Those are mostly symptoms of the California curve being on the way down. In many states it's the opposite. State and federal EV subsidies are being phased out. EV-only road use taxes have been implemented in many states. EV efficiency has reached a plateau. Battery tech improvements have been minimal, if any, lately. Solid state batteries are still a pipe dream. EV serviceability and parts availability/cost are atrocious.
I will agree that ICE vehicle quality and durability are declining due to crazy regs but overall, ICE still dominates EVs in total cost of ownership, practicality and range in most scenarios. I really want to add one EV to my fleet (commuter/short trips) but every time I crunch the numbers it comes out as a completely irrational move, financially. Most rational consumers agree, as evidenced by the ongoing EV sales slowdown. Also, ask Hertz how EV adoption worked out for them.
Agree and disagree.
US cars are built to the California standard, so one cannot avoid the architecture built around emissions regardless of where one lives.

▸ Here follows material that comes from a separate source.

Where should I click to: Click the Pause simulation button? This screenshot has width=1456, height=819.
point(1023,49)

It's true that some states allow some amount of mods where california basically chains the hood shut.
The cars are going to peak at around 5 MPKW efficiency wise. the latest model 3 is about as efficient as an EV can be made.

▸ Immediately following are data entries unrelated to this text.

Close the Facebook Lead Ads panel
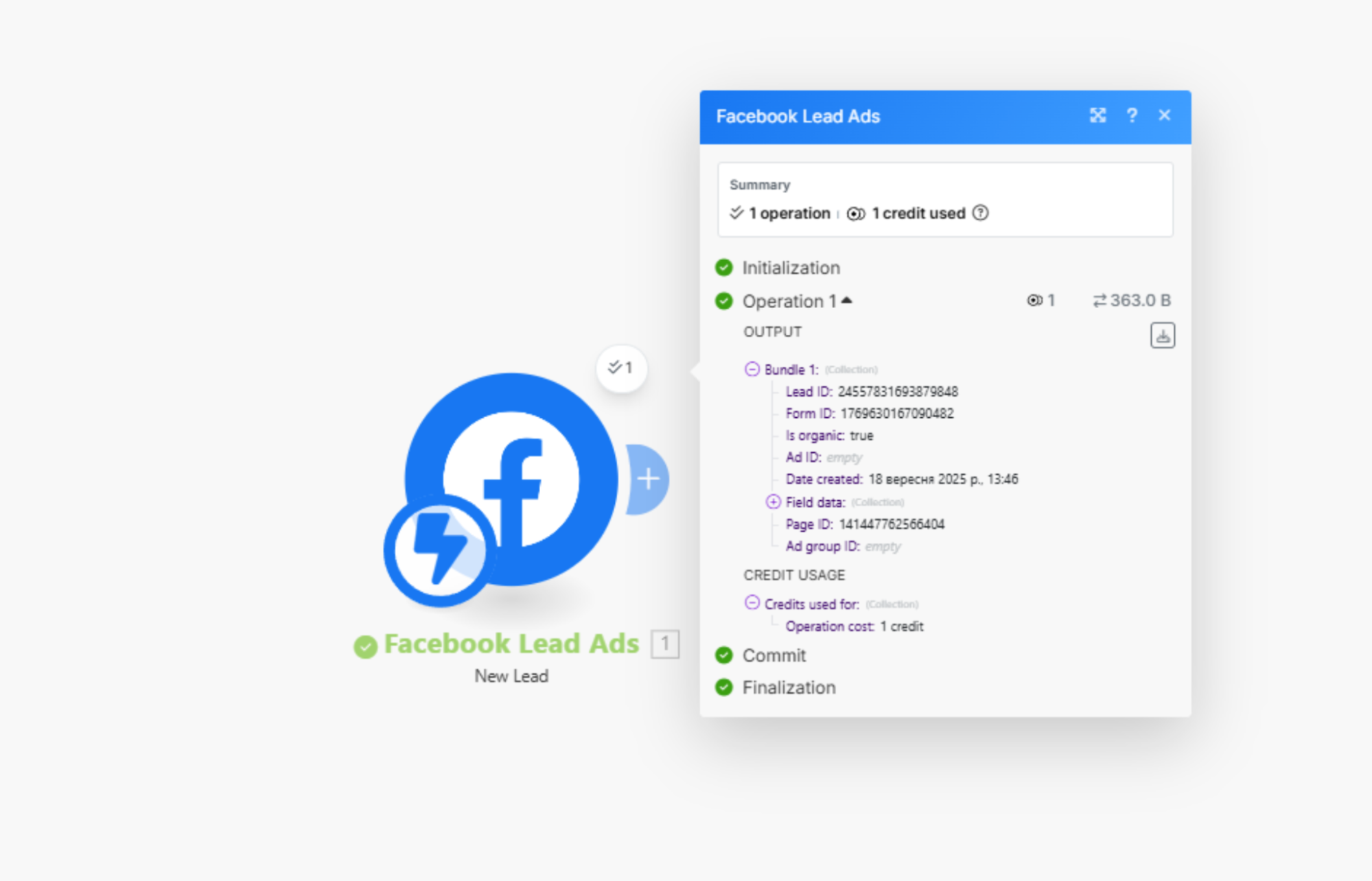The height and width of the screenshot is (881, 1372). 1165,115
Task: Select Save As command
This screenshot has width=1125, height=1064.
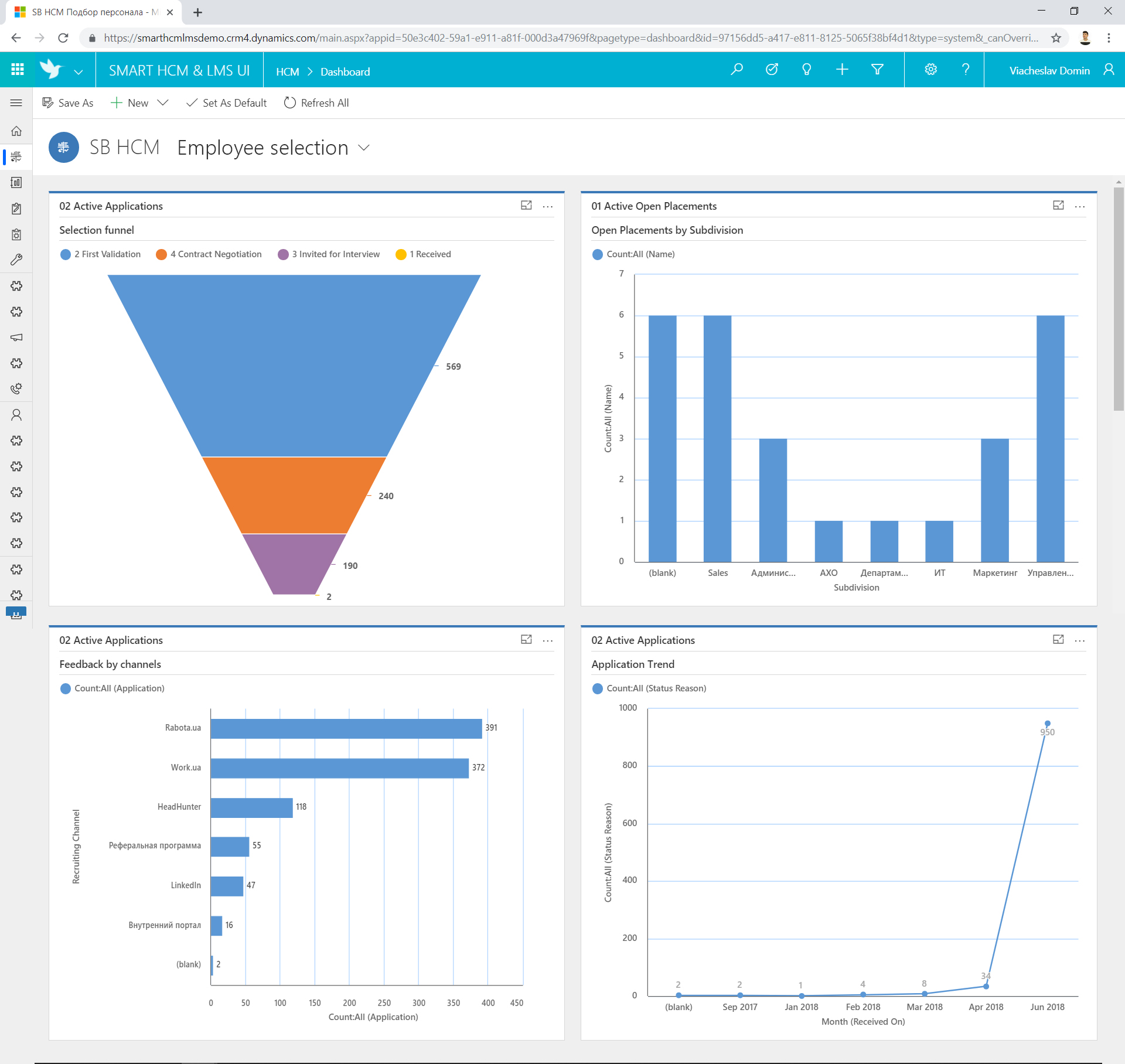Action: coord(68,103)
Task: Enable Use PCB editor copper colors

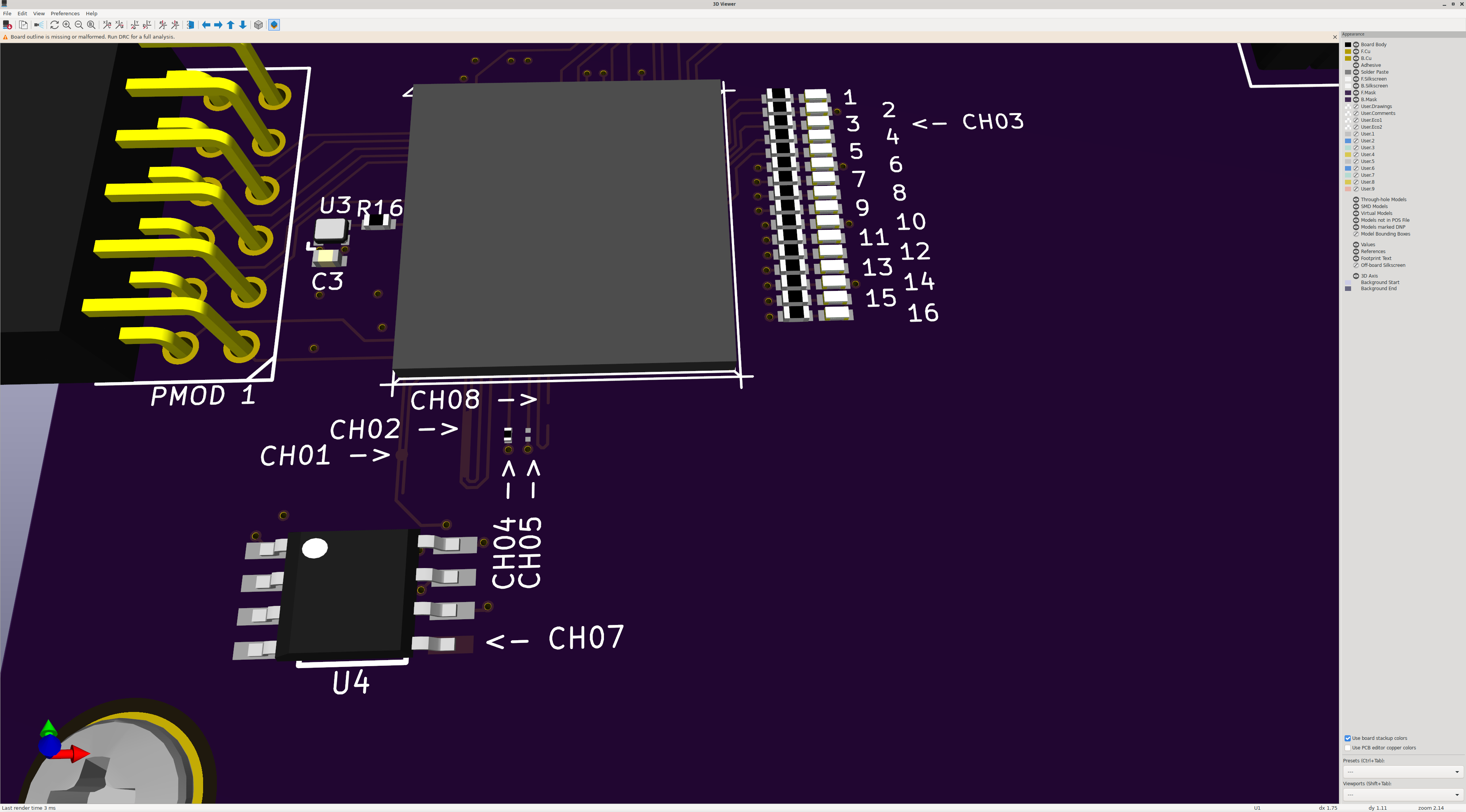Action: 1348,748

The battery tech is improving and getting cheaper, not by leaps and bounds, but iteratively.
I agree solid state batteries are as of now a pipe dream, but I disagree they matter enough to hobble, or even slowdown the industry.
Im not sure they are always harder to fix, I had a buddy wait 3 weeks for an F150 window.
On EV sales slowing down - If you mean they arent growing at the rate they were a year ago, thats probably true.
At the same time I believe last data showed EV were still the fastest growing auto sector so a " slowdown" is relative.
IF (well find out by year end) EV's are still growing the fastest then one could say more new car buyers find it works better for them than the other.
Most people that buy them charge at home.
On Hertz - there arent a lot of people that thought an EV would make a particularly compelling rental vehicle especially in a time constrained environment where charging infrastructure might be limited. Many questioned their decision on this.
EV's arent a bad idea because they dont work for Hertz anymore than the cheap stripper malibus they rent are great because they do.